▶ **TEXT BLOCK**:
┄┄┄┄┄┄┄┄┄┄┄┄┄┄┄┄┄┄┄┄

Rotatey Diskers With Dadaismus (Dada), Tuesday, 28 February 2006 18:21 (eighteen years ago) link

This is an economic thread, douchebag.

(I say that from a place of love.)

Dan (Some Of My Best Friends Are Douchebags) Perry (Dan Perry), Tuesday, 28 February 2006 18:22 (eighteen years ago) link

Climb upon my knee, Danny Boy!

Rotatey Diskers With Dadaismus (Dada), Tuesday, 28 February 2006 18:23 (eighteen years ago) link

haha my bad! tracer if you like gleeful nihilism you're gonna want to read up on back issues of this mag (one of momus's heroes/employers wrote a stirring piece about how conservatism's hip now cuz kids are getting smarter for them awhile back that was hardcore gleeful nihilism). you should check out jonah goldberg too.

j blount (papa la bas), Tuesday, 28 February 2006 18:23 (eighteen years ago) link

isn't he on record as supporting the invasion of Iraq, btw (as a pragmatic stop-gap for US energy needs, elusive as that goal already appears to be)? it's like: i enjoy the purely realpolitik of him, and the sci-fi doomsaying makes him this kind of grumpy, bike-riding henry kissinger who probably talks to himself a little too much on late, frosty nights by the fireplace, i.e. not somebody you'd want leading the country but someone that whoever's leading the country ought to be listening to.. but then you hear that bizarre, almost pro-aristocratic bullshit and you realize this is one of those elitists who actually does want to live in france for exactly the lame, classist reasons you think they do

Tracer Hand (tracerhand), Tuesday, 28 February 2006 18:25 (eighteen years ago) link

We already had a thread on the state of the union address, guys

TOMBOT, Tuesday, 28 February 2006 18:28 (eighteen years ago) link

I couldn't get through that "life was so great in the 50s" bullshit

I actually thought that was the best (and most insightful) part. In economic terms, the '50s were a time of relative egalitarianism. Income disparity was much less than it is now - the "lower orders" (as Kunstler quaintly refers to them) were making great strides relative to the richest. Quality of life was improving rapidly for the average person. Nowadays that has all reversed, and the average income is sliding while the top 1% of 1% continues to skim off a larger and larger share of the pie for themselves. There are a lot of possible reasons for this. There was a culture of shared sacrifice inspired by the experiences of WWII which made a highly progressive tax code politically feasible, and made it still unacceptable for CEOs to reward themselves out of all proportion to their employees. There were the effects of real economic expansion in the decades following the war, which tended to raise all boats, but most noticeably those of the working class. These are historical facts which Kunstler is not the first to note, but I think they bear repeating. Of course there are many other areas where we have made great strides since the '50s - such as civil rights, women's rights, etc. - but in economic terms, we have been falling behind.

┄┄┄┄┄┄┄┄┄┄┄┄┄┄┄┄┄┄┄┄

▶ **THE TASK**: Update the forum thread by giving it again starting with "(I say that" and going on through "knee, Danny Boy!", with "Danny Boy" changed to "my friend".

▶ **DATASET RECORDS**:
┄┄┄┄┄┄┄┄┄┄┄┄┄┄┄┄┄┄┄┄

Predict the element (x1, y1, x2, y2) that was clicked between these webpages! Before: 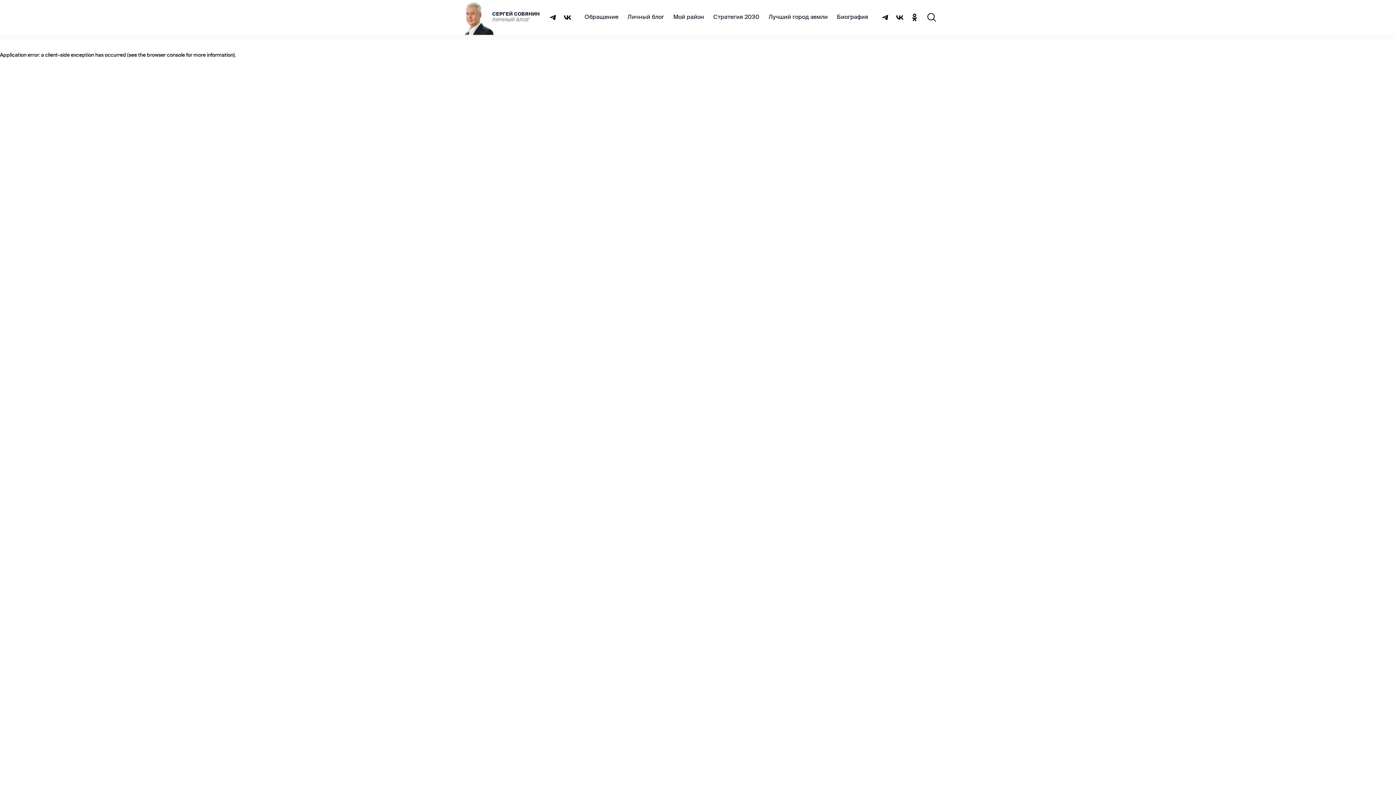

┄┄┄┄┄┄┄┄┄┄┄┄┄┄┄┄┄┄┄┄

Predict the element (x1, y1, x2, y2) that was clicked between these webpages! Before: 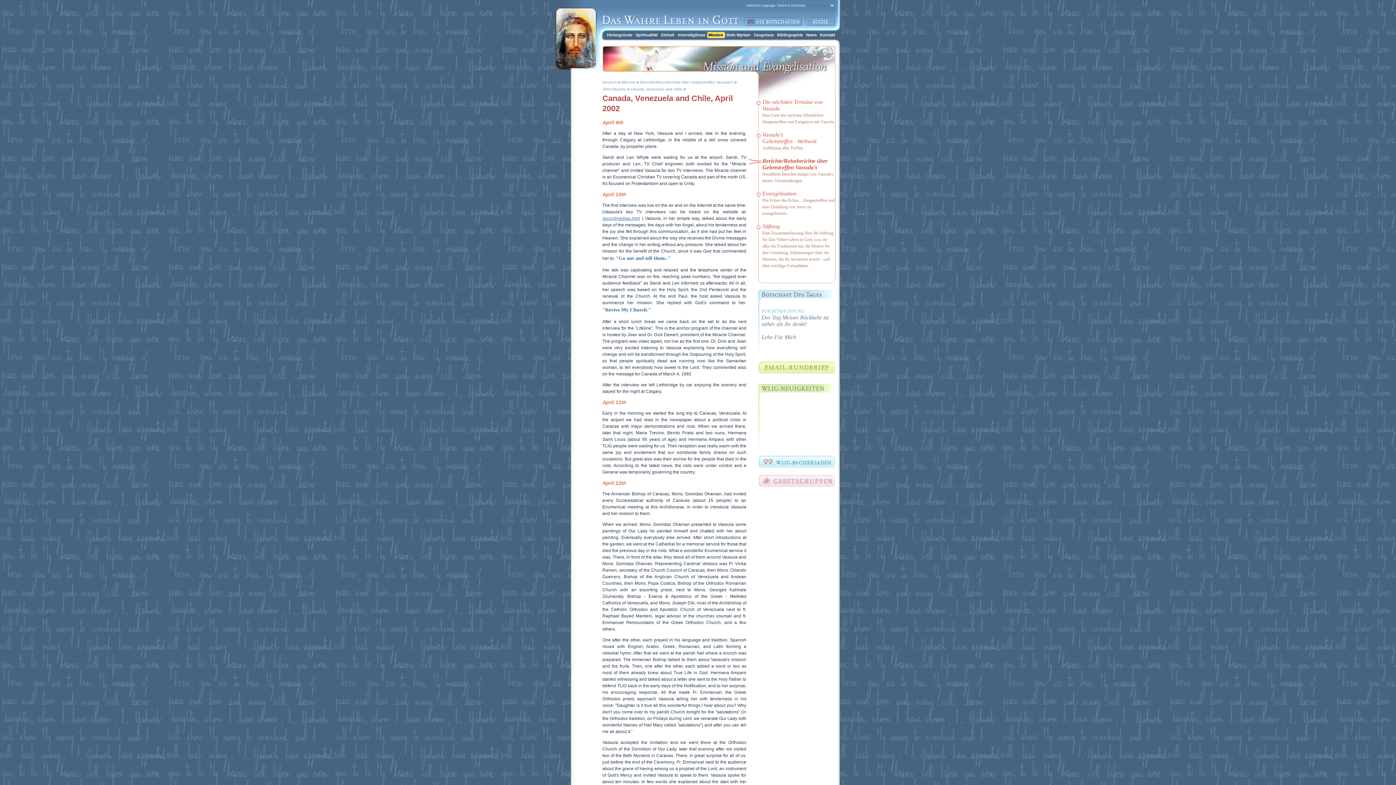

┄┄┄┄┄┄┄┄┄┄┄┄┄┄┄┄┄┄┄┄

▶ **EXERCISE RESPONSE**:
(I say that from a place of love.)

Dan (Some Of My Best Friends Are Douchebags) Perry (Dan Perry), Tuesday, 28 February 2006 18:22 (eighteen years ago) link

Climb upon my knee, my friend!